Workspaces for Dev/Test/Prod or other different environments

I have a question regarding Terraform workspaces. Lets say that you have one test, one dev and one production subscription in Azure. You want the same resources deployed to each one of these subscriptions, besides some minor details like different resource names.

On the following page:

It says the following:

" In particular, organizations commonly want to create a strong separation between multiple deployments of the same infrastructure serving different development stages (e.g. staging vs. production) or different internal teams. In this case, the backend used for each deployment often belongs to that deployment, with different credentials and access controls. Named workspaces are not a suitable isolation mechanism for this scenario."

So, the suggestions points to that you should have one separate Terraform configuration for each of the environments, with the exact same code? So if we need to update something, we need to update each of those configurations? Sounds tedious and quite counterproductive.

I’ve seen people using Terraform workspaces in Azure DevOps, in a dev/test/prod fashion. Are they doing it wrong and should they stop doing that immediately?

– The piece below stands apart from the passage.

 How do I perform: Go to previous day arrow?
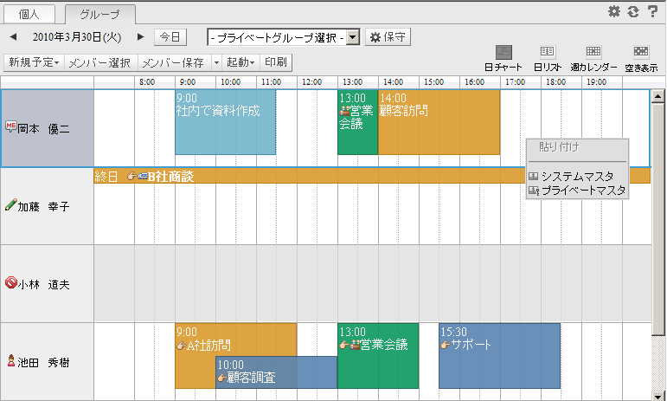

The following blog posts describe how you should set up your pipelines with a dev/test/prod using workspaces:

Especially the first link is quite interesting, as he at the very beginning states the following:

“The topic I have chosen is because of this post that I discovered recently: Recommended Practices. Hashicorp is recommending the use of workspaces to control different environments. Which is a change of recommendation from what I remember from February/March 2019.”

Do Hashicorp recommend using workspaces for different environments? Where does he get that from? Since the first link, from Terraform, is saying otherwise.

So what is a recommended design pattern here, if you have e.g. four different subscriptions in Azure, and want to create plan/deploy pipelines in Azure DevOps for all of these?

Is it to
Create one Terraform configuration for each one of them, take care of all of that administration and if you update one, you have to update all of them?

Create one workspace for each of them? Workspace a, b, c and d, and then just control their values via terraform.workspace interpolation?

Something completely else?

I’m thankful for all input here, since this topic confuses me. If you would recommend one option over another, please inform me as of why. What are the advantages, and why is that the best choice?

Thank you in advance!

There is no universal answer to this question, but the recommendation in the first article (on the Terraform website) is not to duplicate your entire configuration for each environment, but rather to write a separate root module for each environment, and use shared modules to represent the common details, as the subsequent paragraph says:

Instead, use one or more re-usable modules to represent the common elements, and then represent each instance as a separate configuration that instantiates those common elements in the context of a different backend. In that case, the root module of each configuration will consist only of a backend configuration and a small number of module blocks whose arguments describe any small differences between the deployments.

The full text of that section is describing a particular set of circumstances which is common and for which workspaces alone are a poor fit:

  • Each environment must have its own entirely separate backend configuration. Because multiple workspaces is a means to retain several distinct state snapshots in a single backend, the requirement to keep the backends distinct is in conflict with the use of workspaces.
  • The environments have significant structural differences, which are most easily expressed by Module Composition, rather than trying to write a single mega-config that represents all of the different permutations. For example, it seems pretty typical for a production environment to span across many regions while pre-production environments may use only one, or only two; we can use module composition to represent that difference by writing a shared module that represents what ought to exist in one region, and then instantiating that shared module many times in production but only once or twice in pre-production.

If those constraints don’t apply to you then you may find Terraform workspaces suitable for your problem, but unfortunately that is an engineering tradeoff you’ll need to make yourself because only you know the full set of technical, regulatory, and other constraints you’re operating under.

Thank you for your valuable input @apparentlymart, much appreciated.